### [WHAT IS REQUIRED]
Retype every one of the records below, reproducing each line character for character.

### [DATASET ENTRIES]

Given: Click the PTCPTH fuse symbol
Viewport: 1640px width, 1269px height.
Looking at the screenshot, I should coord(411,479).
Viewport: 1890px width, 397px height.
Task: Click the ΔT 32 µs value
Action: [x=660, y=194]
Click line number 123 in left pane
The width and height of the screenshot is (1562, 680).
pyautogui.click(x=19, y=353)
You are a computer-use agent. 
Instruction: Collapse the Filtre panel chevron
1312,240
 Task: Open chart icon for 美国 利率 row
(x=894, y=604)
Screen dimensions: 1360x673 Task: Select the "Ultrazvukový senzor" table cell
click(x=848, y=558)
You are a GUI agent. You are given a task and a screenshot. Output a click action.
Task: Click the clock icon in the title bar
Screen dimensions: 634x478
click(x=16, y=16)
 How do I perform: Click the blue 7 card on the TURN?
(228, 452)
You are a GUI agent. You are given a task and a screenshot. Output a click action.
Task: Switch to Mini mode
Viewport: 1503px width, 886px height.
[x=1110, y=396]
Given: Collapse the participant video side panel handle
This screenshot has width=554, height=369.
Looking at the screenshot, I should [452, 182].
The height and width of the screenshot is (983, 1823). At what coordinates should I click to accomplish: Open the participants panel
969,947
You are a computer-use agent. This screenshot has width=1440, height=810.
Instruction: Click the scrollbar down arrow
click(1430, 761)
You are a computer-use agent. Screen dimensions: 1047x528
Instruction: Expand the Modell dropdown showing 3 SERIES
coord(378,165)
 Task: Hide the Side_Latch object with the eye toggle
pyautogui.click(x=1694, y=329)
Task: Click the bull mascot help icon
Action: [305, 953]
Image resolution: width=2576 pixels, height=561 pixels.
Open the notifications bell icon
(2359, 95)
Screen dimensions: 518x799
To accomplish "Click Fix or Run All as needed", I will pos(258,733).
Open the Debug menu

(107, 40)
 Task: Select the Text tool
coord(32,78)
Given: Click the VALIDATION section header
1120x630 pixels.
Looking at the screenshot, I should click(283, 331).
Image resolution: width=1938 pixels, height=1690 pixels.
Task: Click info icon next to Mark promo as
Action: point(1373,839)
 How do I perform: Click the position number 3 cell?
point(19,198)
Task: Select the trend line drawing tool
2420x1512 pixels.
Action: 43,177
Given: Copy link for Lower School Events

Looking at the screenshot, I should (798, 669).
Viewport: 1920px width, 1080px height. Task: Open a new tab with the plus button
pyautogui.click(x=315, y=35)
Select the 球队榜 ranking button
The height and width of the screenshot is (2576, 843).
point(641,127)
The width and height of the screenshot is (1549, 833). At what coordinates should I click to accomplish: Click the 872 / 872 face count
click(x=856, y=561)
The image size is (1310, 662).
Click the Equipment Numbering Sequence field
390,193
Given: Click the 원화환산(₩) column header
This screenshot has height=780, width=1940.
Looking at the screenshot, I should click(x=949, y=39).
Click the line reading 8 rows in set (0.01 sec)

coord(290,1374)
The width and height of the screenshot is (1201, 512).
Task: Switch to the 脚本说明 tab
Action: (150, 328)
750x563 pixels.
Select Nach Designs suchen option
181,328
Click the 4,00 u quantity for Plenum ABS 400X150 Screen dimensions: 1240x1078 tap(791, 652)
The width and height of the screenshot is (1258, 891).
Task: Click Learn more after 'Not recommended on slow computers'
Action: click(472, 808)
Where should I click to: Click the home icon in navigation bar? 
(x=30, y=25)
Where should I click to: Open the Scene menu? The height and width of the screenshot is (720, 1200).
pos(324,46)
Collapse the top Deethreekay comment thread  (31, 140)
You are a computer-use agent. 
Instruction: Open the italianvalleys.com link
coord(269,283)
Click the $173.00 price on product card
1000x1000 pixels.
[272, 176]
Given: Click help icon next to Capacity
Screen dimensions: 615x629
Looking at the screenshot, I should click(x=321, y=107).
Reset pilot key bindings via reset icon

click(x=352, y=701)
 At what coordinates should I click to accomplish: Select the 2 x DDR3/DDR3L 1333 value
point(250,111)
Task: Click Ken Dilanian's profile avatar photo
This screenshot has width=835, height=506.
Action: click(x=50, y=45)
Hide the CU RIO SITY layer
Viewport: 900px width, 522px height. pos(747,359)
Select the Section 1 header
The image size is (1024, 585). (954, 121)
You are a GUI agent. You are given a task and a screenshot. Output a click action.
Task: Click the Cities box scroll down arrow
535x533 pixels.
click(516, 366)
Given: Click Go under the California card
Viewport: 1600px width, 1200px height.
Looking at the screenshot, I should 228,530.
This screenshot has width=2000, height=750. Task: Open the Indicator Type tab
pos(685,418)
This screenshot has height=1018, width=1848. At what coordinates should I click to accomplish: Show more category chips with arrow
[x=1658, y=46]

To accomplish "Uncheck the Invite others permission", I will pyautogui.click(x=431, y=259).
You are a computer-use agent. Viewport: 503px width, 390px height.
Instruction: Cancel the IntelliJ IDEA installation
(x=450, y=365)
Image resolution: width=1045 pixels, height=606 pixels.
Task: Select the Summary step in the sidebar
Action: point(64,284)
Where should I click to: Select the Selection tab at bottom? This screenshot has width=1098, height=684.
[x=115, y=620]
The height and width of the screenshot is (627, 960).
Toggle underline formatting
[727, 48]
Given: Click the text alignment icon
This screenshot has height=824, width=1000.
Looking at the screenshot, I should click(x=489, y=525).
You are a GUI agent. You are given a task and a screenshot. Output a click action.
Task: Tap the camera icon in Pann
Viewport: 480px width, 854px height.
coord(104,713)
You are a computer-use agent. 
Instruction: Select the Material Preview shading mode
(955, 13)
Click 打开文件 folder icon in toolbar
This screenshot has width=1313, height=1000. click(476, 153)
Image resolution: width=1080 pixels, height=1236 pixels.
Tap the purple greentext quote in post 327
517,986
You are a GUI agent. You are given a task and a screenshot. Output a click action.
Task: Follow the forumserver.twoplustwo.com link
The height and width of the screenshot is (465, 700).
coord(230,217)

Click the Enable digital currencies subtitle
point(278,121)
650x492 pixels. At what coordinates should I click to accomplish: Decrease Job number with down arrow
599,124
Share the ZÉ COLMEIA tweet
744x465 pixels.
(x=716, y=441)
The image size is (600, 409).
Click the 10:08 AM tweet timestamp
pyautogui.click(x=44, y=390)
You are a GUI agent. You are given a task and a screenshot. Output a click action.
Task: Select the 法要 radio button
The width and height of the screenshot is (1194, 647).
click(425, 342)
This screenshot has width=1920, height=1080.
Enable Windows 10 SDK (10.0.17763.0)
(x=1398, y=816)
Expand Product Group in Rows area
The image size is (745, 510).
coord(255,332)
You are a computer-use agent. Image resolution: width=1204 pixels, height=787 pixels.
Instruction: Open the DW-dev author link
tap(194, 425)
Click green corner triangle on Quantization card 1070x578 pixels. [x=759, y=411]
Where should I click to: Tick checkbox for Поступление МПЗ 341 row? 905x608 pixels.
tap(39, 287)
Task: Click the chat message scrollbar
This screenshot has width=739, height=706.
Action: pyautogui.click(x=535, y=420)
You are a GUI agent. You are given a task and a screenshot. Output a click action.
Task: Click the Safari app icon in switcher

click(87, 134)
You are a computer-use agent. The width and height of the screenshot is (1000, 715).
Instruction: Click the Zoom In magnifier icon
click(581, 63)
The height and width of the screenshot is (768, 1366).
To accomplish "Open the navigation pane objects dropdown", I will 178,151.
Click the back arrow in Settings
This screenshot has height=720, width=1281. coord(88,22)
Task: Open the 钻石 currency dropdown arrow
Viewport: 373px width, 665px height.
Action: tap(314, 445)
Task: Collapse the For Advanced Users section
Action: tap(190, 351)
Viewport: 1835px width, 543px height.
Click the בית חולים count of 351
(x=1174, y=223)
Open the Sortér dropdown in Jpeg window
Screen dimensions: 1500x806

### [THE SOLUTION]
Given: Click the PTCPTH fuse symbol
Viewport: 1640px width, 1269px height.
Looking at the screenshot, I should coord(411,479).
Viewport: 1890px width, 397px height.
Task: Click the ΔT 32 µs value
Action: [x=660, y=194]
Click line number 123 in left pane
The width and height of the screenshot is (1562, 680).
pyautogui.click(x=19, y=353)
You are a computer-use agent. 
Instruction: Collapse the Filtre panel chevron
1312,240
 Task: Open chart icon for 美国 利率 row
(x=894, y=604)
Screen dimensions: 1360x673 Task: Select the "Ultrazvukový senzor" table cell
click(x=848, y=558)
You are a GUI agent. You are given a task and a screenshot. Output a click action.
Task: Click the clock icon in the title bar
Screen dimensions: 634x478
click(x=16, y=16)
 How do I perform: Click the blue 7 card on the TURN?
(228, 452)
You are a GUI agent. You are given a task and a screenshot. Output a click action.
Task: Switch to Mini mode
Viewport: 1503px width, 886px height.
[x=1110, y=396]
Given: Collapse the participant video side panel handle
This screenshot has width=554, height=369.
Looking at the screenshot, I should [452, 182].
The height and width of the screenshot is (983, 1823). At what coordinates should I click to accomplish: Open the participants panel
969,947
You are a computer-use agent. This screenshot has width=1440, height=810.
Instruction: Click the scrollbar down arrow
click(1430, 761)
You are a computer-use agent. Screen dimensions: 1047x528
Instruction: Expand the Modell dropdown showing 3 SERIES
coord(378,165)
 Task: Hide the Side_Latch object with the eye toggle
pyautogui.click(x=1694, y=329)
Task: Click the bull mascot help icon
Action: [305, 953]
Image resolution: width=2576 pixels, height=561 pixels.
Open the notifications bell icon
(2359, 95)
Screen dimensions: 518x799
To accomplish "Click Fix or Run All as needed", I will pos(258,733).
Open the Debug menu

(107, 40)
 Task: Select the Text tool
coord(32,78)
Given: Click the VALIDATION section header
1120x630 pixels.
Looking at the screenshot, I should click(283, 331).
Image resolution: width=1938 pixels, height=1690 pixels.
Task: Click info icon next to Mark promo as
Action: point(1373,839)
 How do I perform: Click the position number 3 cell?
point(19,198)
Task: Select the trend line drawing tool
2420x1512 pixels.
Action: 43,177
Given: Copy link for Lower School Events

Looking at the screenshot, I should (798, 669).
Viewport: 1920px width, 1080px height. Task: Open a new tab with the plus button
pyautogui.click(x=315, y=35)
Select the 球队榜 ranking button
The height and width of the screenshot is (2576, 843).
point(641,127)
The width and height of the screenshot is (1549, 833). At what coordinates should I click to accomplish: Click the 872 / 872 face count
click(x=856, y=561)
The image size is (1310, 662).
Click the Equipment Numbering Sequence field
390,193
Given: Click the 원화환산(₩) column header
This screenshot has height=780, width=1940.
Looking at the screenshot, I should click(x=949, y=39).
Click the line reading 8 rows in set (0.01 sec)

coord(290,1374)
The width and height of the screenshot is (1201, 512).
Task: Switch to the 脚本说明 tab
Action: (150, 328)
750x563 pixels.
Select Nach Designs suchen option
181,328
Click the 4,00 u quantity for Plenum ABS 400X150 Screen dimensions: 1240x1078 tap(791, 652)
The width and height of the screenshot is (1258, 891).
Task: Click Learn more after 'Not recommended on slow computers'
Action: click(472, 808)
Where should I click to: Click the home icon in navigation bar? 
(x=30, y=25)
Where should I click to: Open the Scene menu? The height and width of the screenshot is (720, 1200).
pos(324,46)
Collapse the top Deethreekay comment thread  (31, 140)
You are a computer-use agent. 
Instruction: Open the italianvalleys.com link
coord(269,283)
Click the $173.00 price on product card
1000x1000 pixels.
[272, 176]
Given: Click help icon next to Capacity
Screen dimensions: 615x629
Looking at the screenshot, I should click(x=321, y=107).
Reset pilot key bindings via reset icon

click(x=352, y=701)
 At what coordinates should I click to accomplish: Select the 2 x DDR3/DDR3L 1333 value
point(250,111)
Task: Click Ken Dilanian's profile avatar photo
This screenshot has width=835, height=506.
Action: click(x=50, y=45)
Hide the CU RIO SITY layer
Viewport: 900px width, 522px height. pos(747,359)
Select the Section 1 header
The image size is (1024, 585). (954, 121)
You are a GUI agent. You are given a task and a screenshot. Output a click action.
Task: Click the Cities box scroll down arrow
535x533 pixels.
click(516, 366)
Given: Click Go under the California card
Viewport: 1600px width, 1200px height.
Looking at the screenshot, I should 228,530.
This screenshot has width=2000, height=750. Task: Open the Indicator Type tab
pos(685,418)
This screenshot has height=1018, width=1848. At what coordinates should I click to accomplish: Show more category chips with arrow
[x=1658, y=46]

To accomplish "Uncheck the Invite others permission", I will pyautogui.click(x=431, y=259).
You are a computer-use agent. Viewport: 503px width, 390px height.
Instruction: Cancel the IntelliJ IDEA installation
(x=450, y=365)
Image resolution: width=1045 pixels, height=606 pixels.
Task: Select the Summary step in the sidebar
Action: point(64,284)
Where should I click to: Select the Selection tab at bottom? This screenshot has width=1098, height=684.
[x=115, y=620]
The height and width of the screenshot is (627, 960).
Toggle underline formatting
[727, 48]
Given: Click the text alignment icon
This screenshot has height=824, width=1000.
Looking at the screenshot, I should click(x=489, y=525).
You are a GUI agent. You are given a task and a screenshot. Output a click action.
Task: Tap the camera icon in Pann
Viewport: 480px width, 854px height.
coord(104,713)
You are a computer-use agent. 
Instruction: Select the Material Preview shading mode
(955, 13)
Click 打开文件 folder icon in toolbar
This screenshot has width=1313, height=1000. click(476, 153)
Image resolution: width=1080 pixels, height=1236 pixels.
Tap the purple greentext quote in post 327
517,986
You are a GUI agent. You are given a task and a screenshot. Output a click action.
Task: Follow the forumserver.twoplustwo.com link
The height and width of the screenshot is (465, 700).
coord(230,217)

Click the Enable digital currencies subtitle
point(278,121)
650x492 pixels. At what coordinates should I click to accomplish: Decrease Job number with down arrow
599,124
Share the ZÉ COLMEIA tweet
744x465 pixels.
(x=716, y=441)
The image size is (600, 409).
Click the 10:08 AM tweet timestamp
pyautogui.click(x=44, y=390)
You are a GUI agent. You are given a task and a screenshot. Output a click action.
Task: Select the 法要 radio button
The width and height of the screenshot is (1194, 647).
click(425, 342)
This screenshot has width=1920, height=1080.
Enable Windows 10 SDK (10.0.17763.0)
(x=1398, y=816)
Expand Product Group in Rows area
The image size is (745, 510).
coord(255,332)
You are a computer-use agent. Image resolution: width=1204 pixels, height=787 pixels.
Instruction: Open the DW-dev author link
tap(194, 425)
Click green corner triangle on Quantization card 1070x578 pixels. [x=759, y=411]
Where should I click to: Tick checkbox for Поступление МПЗ 341 row? 905x608 pixels.
tap(39, 287)
Task: Click the chat message scrollbar
This screenshot has width=739, height=706.
Action: pyautogui.click(x=535, y=420)
You are a GUI agent. You are given a task and a screenshot. Output a click action.
Task: Click the Safari app icon in switcher

click(87, 134)
You are a computer-use agent. The width and height of the screenshot is (1000, 715).
Instruction: Click the Zoom In magnifier icon
click(581, 63)
The height and width of the screenshot is (768, 1366).
To accomplish "Open the navigation pane objects dropdown", I will 178,151.
Click the back arrow in Settings
This screenshot has height=720, width=1281. coord(88,22)
Task: Open the 钻石 currency dropdown arrow
Viewport: 373px width, 665px height.
Action: tap(314, 445)
Task: Collapse the For Advanced Users section
Action: tap(190, 351)
Viewport: 1835px width, 543px height.
Click the בית חולים count of 351
(x=1174, y=223)
Open the Sortér dropdown in Jpeg window
Screen dimensions: 1500x806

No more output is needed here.